Monday, April 11, 2005

Stop Drive-Through Mastectomies

Clink the above title and you'll be able to sign a petition about the following bill being pushed through Capitol Hill:

Lifetime Television continues to deliver millions of your petition signatures to Capitol Hill, urging Congress to ban "drive-through" mastectomies — the practice in which women are forced out of the hospital sometimes only hours after breast cancer surgery. Sign our petition now to help end drive-through mastectomies once and for all. More than 10 million of you have signed the petition so far!

Sen. Mary Landrieu (D-LA) and Rep. Rosa DeLauro (D-CT) will re-introduce in Congress in 2005 bi-partisan legislation to end this horrific practice. This petition drive by Lifetimetv.com is a partnership with physicians, advocates and survivors across the nation.

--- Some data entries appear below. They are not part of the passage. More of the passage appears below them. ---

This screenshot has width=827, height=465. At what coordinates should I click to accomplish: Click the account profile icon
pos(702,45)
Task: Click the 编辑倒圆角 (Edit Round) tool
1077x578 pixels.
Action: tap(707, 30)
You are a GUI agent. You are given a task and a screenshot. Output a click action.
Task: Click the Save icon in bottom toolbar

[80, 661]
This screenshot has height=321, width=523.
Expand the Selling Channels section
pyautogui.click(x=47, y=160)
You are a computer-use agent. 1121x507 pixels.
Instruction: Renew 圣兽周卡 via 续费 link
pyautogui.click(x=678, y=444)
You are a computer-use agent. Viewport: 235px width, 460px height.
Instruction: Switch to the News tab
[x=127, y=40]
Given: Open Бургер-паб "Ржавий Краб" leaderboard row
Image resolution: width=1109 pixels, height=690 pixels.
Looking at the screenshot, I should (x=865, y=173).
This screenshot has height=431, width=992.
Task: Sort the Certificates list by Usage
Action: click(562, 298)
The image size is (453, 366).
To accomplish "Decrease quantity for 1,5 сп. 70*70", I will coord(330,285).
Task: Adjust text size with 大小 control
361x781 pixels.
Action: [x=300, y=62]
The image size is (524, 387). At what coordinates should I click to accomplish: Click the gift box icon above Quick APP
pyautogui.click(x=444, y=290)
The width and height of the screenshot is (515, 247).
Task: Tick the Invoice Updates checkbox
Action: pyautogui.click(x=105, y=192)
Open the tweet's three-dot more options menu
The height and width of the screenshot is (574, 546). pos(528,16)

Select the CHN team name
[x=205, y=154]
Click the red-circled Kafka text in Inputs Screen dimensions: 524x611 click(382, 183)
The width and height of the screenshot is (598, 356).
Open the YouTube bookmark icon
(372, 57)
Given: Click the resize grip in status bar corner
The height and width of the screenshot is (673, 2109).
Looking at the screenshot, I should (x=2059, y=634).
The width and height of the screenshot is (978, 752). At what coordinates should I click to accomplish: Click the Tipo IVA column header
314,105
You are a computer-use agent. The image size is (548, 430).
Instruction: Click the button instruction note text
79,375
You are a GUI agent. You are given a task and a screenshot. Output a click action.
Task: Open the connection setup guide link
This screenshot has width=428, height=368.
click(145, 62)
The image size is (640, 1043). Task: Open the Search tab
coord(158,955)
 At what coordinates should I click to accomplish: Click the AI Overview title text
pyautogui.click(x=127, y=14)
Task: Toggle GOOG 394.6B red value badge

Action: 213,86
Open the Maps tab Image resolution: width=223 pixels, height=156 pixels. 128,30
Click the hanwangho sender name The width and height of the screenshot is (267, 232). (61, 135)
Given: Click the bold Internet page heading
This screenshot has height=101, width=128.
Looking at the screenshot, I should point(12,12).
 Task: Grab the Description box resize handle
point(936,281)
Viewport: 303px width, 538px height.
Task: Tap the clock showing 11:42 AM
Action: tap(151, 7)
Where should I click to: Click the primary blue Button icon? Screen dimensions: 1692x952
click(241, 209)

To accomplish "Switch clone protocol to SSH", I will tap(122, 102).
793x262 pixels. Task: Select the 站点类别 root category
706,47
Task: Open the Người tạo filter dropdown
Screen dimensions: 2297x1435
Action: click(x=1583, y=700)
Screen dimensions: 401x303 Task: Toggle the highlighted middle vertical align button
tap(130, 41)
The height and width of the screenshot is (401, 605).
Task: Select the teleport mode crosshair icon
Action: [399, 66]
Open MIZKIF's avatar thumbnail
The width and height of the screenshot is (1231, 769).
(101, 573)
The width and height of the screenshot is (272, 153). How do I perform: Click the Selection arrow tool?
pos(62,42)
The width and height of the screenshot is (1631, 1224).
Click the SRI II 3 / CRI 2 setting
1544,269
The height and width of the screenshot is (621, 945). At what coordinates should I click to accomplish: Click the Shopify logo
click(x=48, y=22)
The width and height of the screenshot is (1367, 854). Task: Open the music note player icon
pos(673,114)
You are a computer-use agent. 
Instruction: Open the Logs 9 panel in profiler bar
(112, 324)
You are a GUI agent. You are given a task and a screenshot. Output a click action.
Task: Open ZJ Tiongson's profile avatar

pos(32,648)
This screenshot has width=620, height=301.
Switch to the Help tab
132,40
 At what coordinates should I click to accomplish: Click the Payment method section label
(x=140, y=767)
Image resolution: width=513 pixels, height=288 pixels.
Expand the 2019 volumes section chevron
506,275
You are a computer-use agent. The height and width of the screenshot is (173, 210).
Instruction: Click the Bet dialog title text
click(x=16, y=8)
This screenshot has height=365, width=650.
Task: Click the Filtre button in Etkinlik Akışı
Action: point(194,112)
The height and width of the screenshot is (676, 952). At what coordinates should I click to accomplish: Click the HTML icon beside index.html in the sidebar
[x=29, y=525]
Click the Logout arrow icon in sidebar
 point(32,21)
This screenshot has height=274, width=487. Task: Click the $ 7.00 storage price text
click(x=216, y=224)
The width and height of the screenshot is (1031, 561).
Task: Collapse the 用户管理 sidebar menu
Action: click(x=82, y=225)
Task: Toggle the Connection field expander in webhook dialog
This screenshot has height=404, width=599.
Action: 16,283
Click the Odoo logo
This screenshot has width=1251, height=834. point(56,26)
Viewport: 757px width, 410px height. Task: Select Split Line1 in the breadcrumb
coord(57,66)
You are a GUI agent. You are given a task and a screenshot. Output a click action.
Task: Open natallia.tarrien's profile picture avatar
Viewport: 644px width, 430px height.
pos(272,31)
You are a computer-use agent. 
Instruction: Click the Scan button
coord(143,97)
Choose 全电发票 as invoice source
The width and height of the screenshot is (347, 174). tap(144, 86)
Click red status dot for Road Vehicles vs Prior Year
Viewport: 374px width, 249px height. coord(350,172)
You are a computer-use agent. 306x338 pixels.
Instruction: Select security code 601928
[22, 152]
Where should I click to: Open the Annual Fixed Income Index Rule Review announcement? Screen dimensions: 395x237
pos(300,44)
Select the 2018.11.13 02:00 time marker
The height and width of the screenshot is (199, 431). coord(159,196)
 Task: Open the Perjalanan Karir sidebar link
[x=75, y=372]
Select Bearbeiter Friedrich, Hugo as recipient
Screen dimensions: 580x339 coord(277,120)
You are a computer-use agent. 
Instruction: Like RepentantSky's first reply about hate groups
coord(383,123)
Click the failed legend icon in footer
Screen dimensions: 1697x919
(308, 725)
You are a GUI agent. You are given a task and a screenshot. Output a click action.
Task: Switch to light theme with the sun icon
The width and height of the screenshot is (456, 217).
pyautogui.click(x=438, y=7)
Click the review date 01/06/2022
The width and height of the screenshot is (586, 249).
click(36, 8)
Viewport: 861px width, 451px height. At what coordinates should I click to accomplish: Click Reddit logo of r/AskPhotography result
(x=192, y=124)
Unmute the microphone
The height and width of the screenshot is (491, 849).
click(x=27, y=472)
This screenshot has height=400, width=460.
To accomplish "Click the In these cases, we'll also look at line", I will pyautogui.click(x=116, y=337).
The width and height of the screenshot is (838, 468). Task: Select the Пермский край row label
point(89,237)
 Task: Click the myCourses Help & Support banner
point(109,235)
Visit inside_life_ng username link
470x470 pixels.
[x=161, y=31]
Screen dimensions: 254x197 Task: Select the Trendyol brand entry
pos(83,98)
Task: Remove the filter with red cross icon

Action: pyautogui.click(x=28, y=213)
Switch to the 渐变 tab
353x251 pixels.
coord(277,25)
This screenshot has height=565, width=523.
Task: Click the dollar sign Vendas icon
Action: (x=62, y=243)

Lifetime Television, Rep. DeLauro and Connecticut physician Kristen Zarfos, M.D., have been fighting for this type of access to quality care for all women since 1996. The legislation would require insurance companies to cover a 48-hour minimum stay for mastectomy patients and a 24-hour stay for a woman undergoing a lymph node dissection. The legislation ensures that a doctor and a patient will make a decision together about staying at a hospital after a mastectomy.

While both the American College of Surgeons and the American Medical Association believe that most patients require a longer hospital stay, "drive-through" mastectomies have become an unwelcome reality for women who are battling breast cancer. Against the advice of their doctors, women must leave the hospital while still in pain, groggy with anesthesia and with drainage tubes still in place.

Rep. DeLauro and Sen. Landrieu are asking both Republicans and Democrats in the House and Senate to join with them to ban drive-through mastectomies. The legislation is supported by the American Medical Association; American College of Surgeons; American Society of Plastic and Reconstructive Surgeons; Association of Women's Health, Obstetric and Neonatal Nurses; National Council of Jewish Women; Society for the Advancement of Women's Health Research; Susan G. Komen Foundation; Y-ME National Breast Cancer Organization; and Families USA.

If you agree that women require more than one night at a hospital after undergoing a mastectomy, here's your chance to make your voice heard. With the strength of these petition numbers behind us, we will get this legislation passed.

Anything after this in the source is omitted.